私のように障害者手帳を”たとえ”持っていてですらも「問題が”視機能”だからねぇ…」と、外出の支援や生活に必須の道具の援助や使い方という”(生きるための)教育”どころか、障害者就労支援すら利用できない。これでどうやって”労働”して”生活”し自分を”生存”させることができるでしょうか。
少しの利用・少しの支援さえあれば、自分の身を自分で立てる道を作る・立てる力自体はあるのに。

国にまだちゃんと声が届いておらず、まだまだ現状理解に至っていないのなら、困っている当事者個々が何とかして道筋を見つけてあらゆる自分たちのキャパシティを超えたものを駆使して声をあげていくしかないのですが、それでも、『当事者たちだけ』では足りない問題です。
そして、国に知ってもらうためには、伝わるためには、どんなに少なくとも、苦しんでいる当事者たちが相当数に実在するということと、具体的に困っていることが如何に視覚障害であるかということ、そして、少しでも少しでも、こういうところを片手間にでも読んでくださるみなさんに、周囲のかたがたから、知ってもらい認知を深め広めていただくことから、なのです。
今現段階の私ですらも、そして仮にも今既にそれなりには心と身体の専門家・研究者である私ですらも、既に多くの方々にあらゆることを調べていただき相談に乗っていただき支えていただきながら、やっと今ここに立っています。

この長文ですがここまでお付き合いいただき、まず、深く感謝いたします。
ぜひ、あなたからまず、存在を知っていただくことが今、できています。
ここから、知っていただきたい、そして、広めていただきたいのです。


そして、もし、少しでも関心を持ってくださったかた、共感くださったかた、
国の事情や生理学的医学的な難しいことはわからないけれども街での社会的マイノリティへのサポート法だけでも知りたいと思ってくださるかた、
また、当事者やご家族、ご友人のかた、

ぜひ、私の主宰コミュニティを記載しておきますので、
問い合わせフォームより、メッセージをください。
お話うかがいたく、また、私の中の情報も僅かなり、少しでも共有させていただきたく、思っております。
問い合わせフォームからは直接わたしに繋がりますので、どうぞお気軽にお声がけください。
※返信の際はGmailのアドレスから送信しますので、Gmailが迷惑メールやゴミ箱に振り分けられないような設定にしてください。3日以内にはお返事させていただきます。
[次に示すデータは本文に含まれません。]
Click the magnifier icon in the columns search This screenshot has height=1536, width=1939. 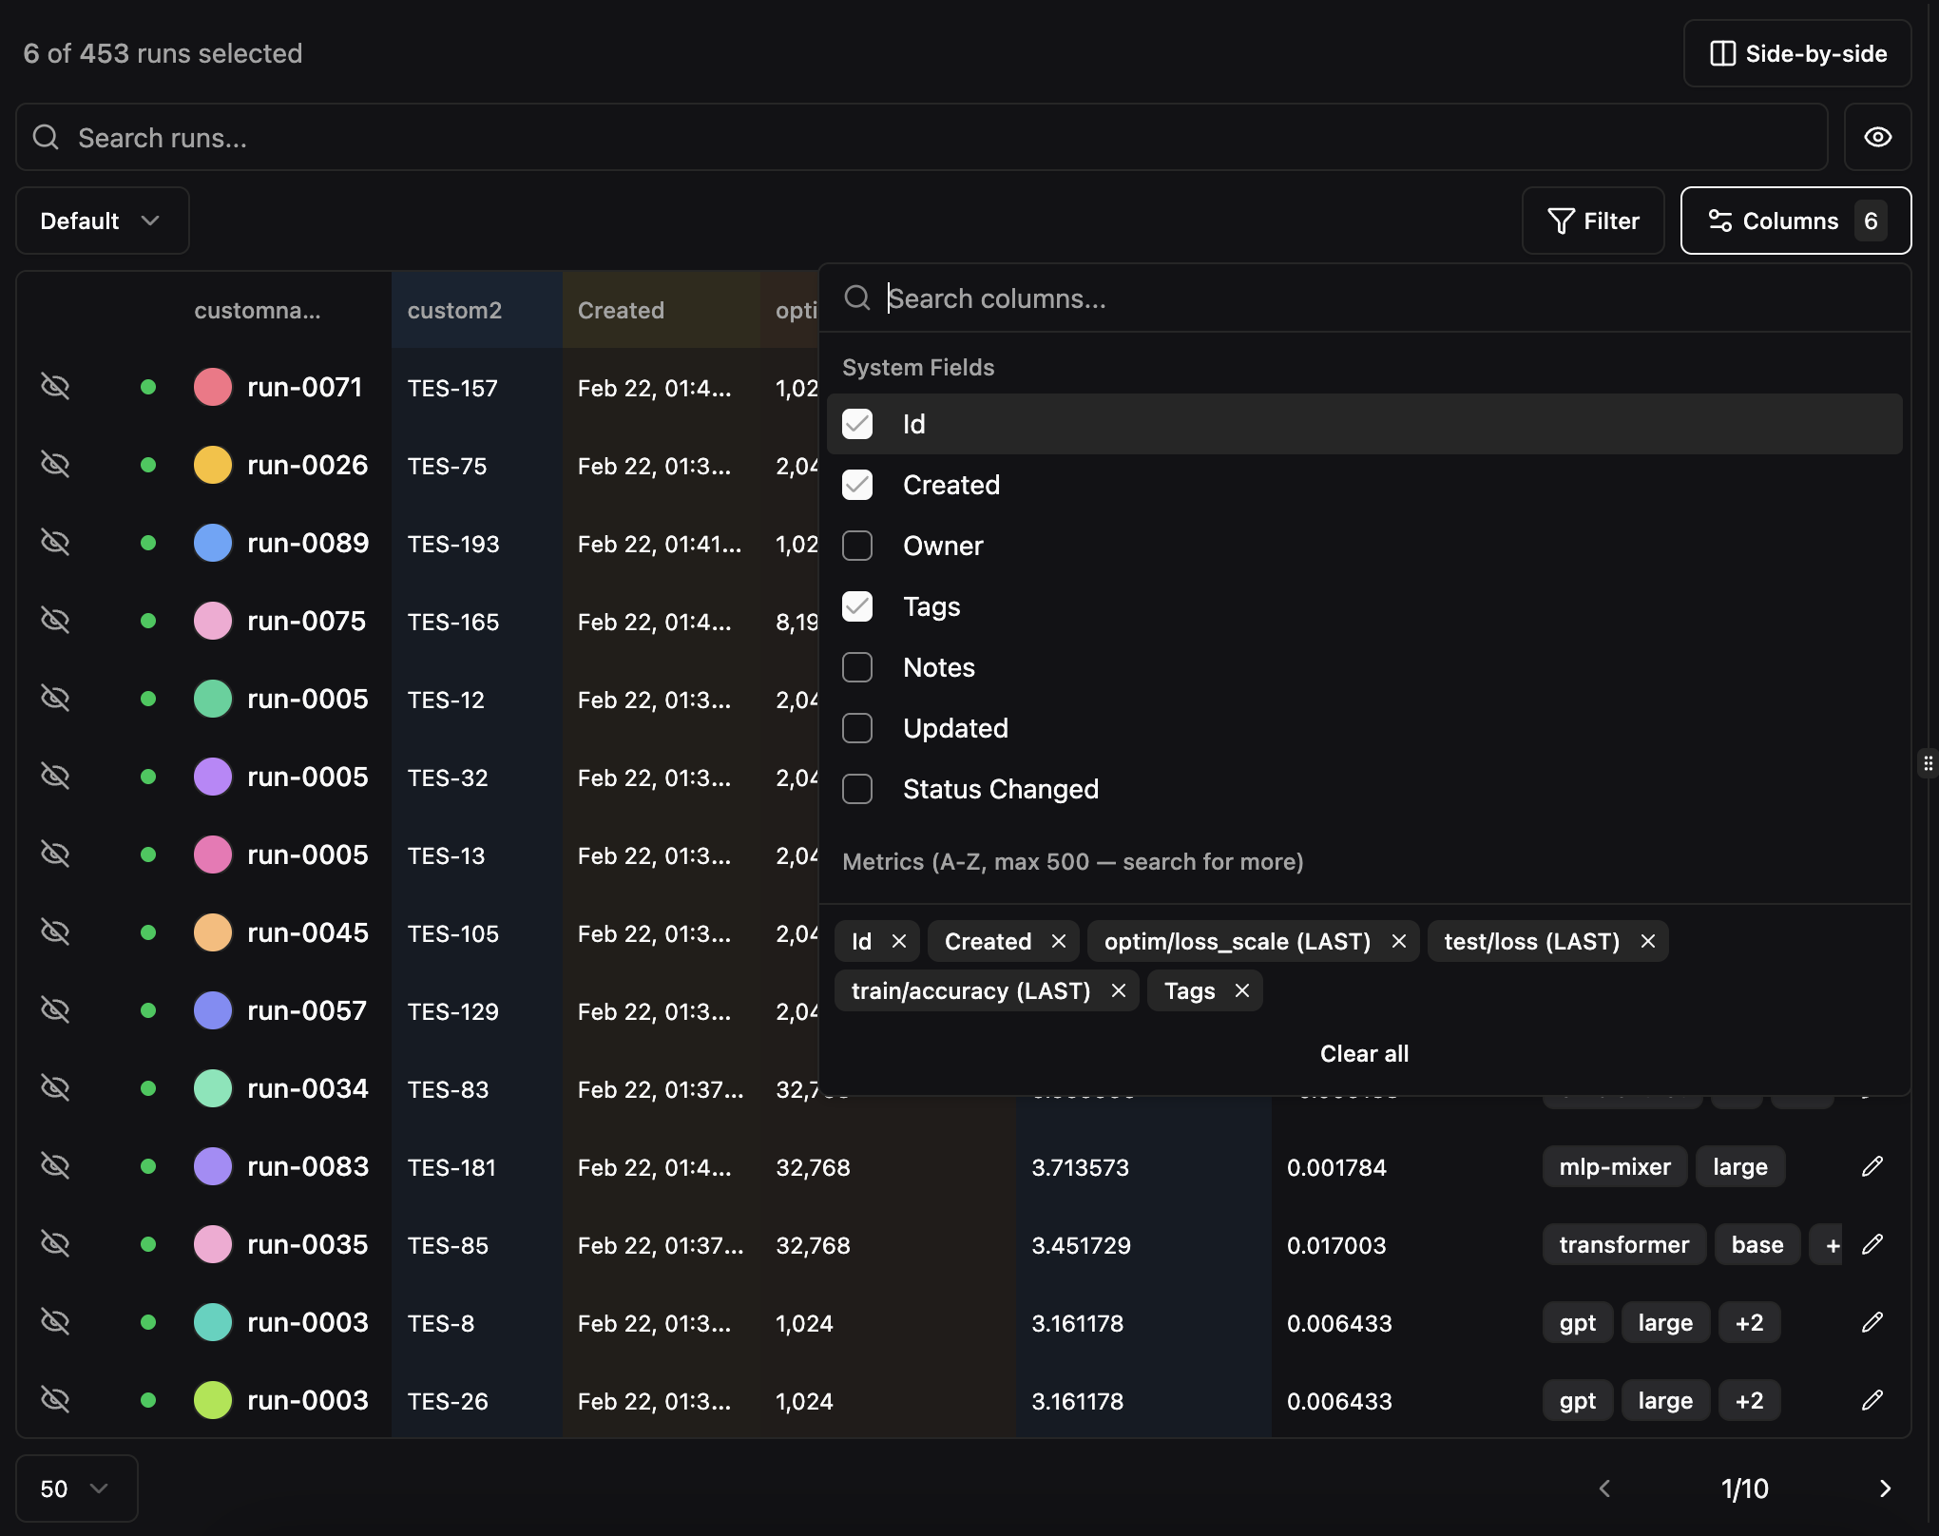pos(857,298)
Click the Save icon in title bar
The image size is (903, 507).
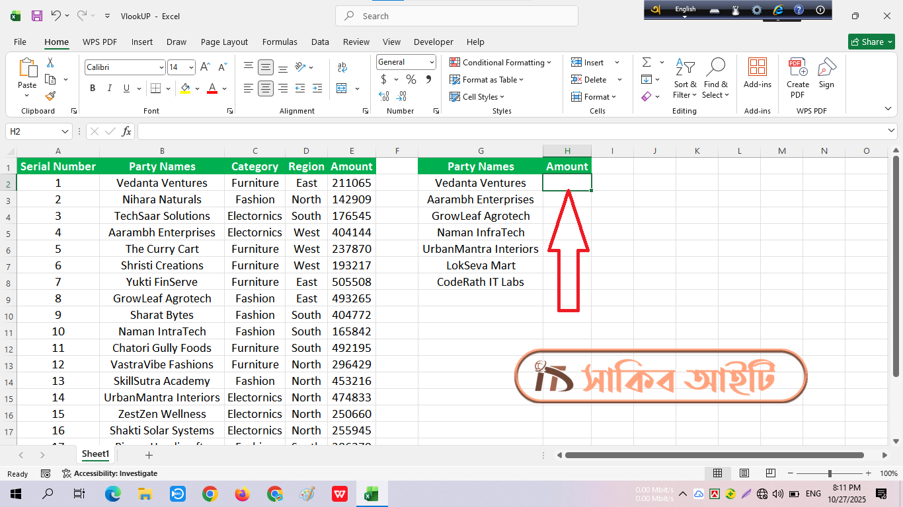point(37,16)
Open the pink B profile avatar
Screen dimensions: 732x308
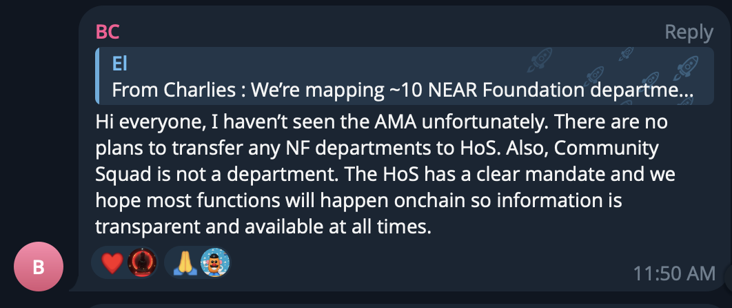pyautogui.click(x=39, y=267)
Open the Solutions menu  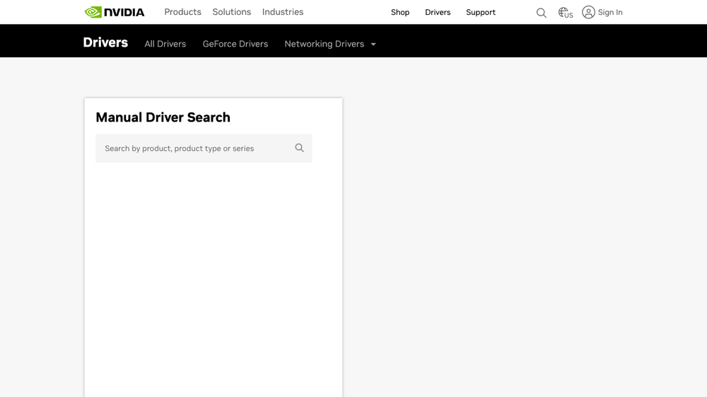pyautogui.click(x=232, y=12)
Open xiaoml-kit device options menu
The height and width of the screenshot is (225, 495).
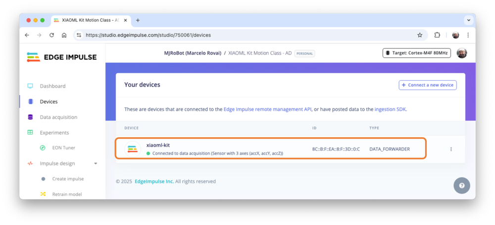pos(450,149)
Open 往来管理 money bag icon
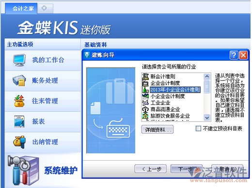This screenshot has width=252, height=188. 19,101
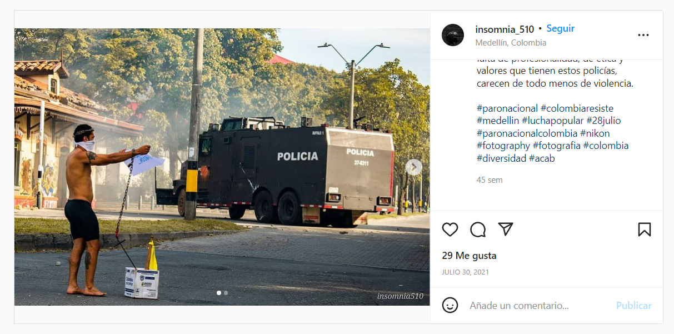Open insomnia_510 profile avatar
This screenshot has height=334, width=674.
click(x=453, y=35)
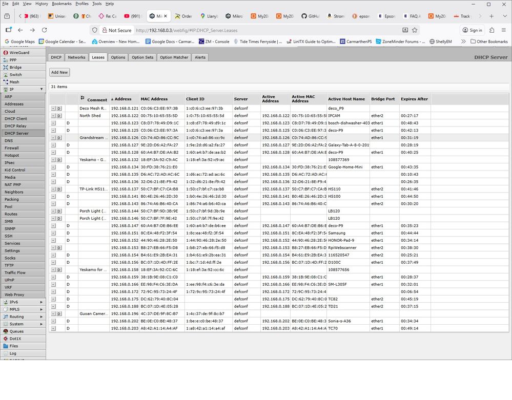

※当コミュニティは、コミュニティ内に更に「障碍・社会的マイノリティ」に関する活動ページを設けております(目下制作中ですが、24年4月からは公開予定)。特に視覚障害に関しては、当事者たちの生活上の工夫などについての交流の場なども設けて行こうと予定しております。

そもそも前例自体がない、私が自分自身のために動くことで、そしてあなたが今少しでもこんなことがあるのだと知ってくださり、知ろうとしたり伝え広めようとしてくださるだけで、何かが変わっていくかもしれません。
いや、まずはそういうところからだけでも確実に変わる、寧ろ何かが変わるとしたらそういうところからが始まりだ、という、そういう次元の話なのです。

また、眼球使用困難症について、若倉雅登先生のご著書から、私自身も少し情報整理をさせていただき、この記事にもそこからの情報もお借りしました。新書で、手軽な大きさ・内容量・値段で、一般向けなので大変わかりやすく紹介されています。
図書館などにも置いてあります。
ご興味のあるかたは、ぜひお手に取ってみてください。
『心療眼科医が教える その目の不調は脳が原因』集英社新書
若倉雅登 著

この若倉先生のお生まれの年が、国の身体障碍者福祉法の制定年と同じ1949年と記載されていたことが、私にとっては勝手に何やら意味を感じてしまうような衝撃でした。余談です。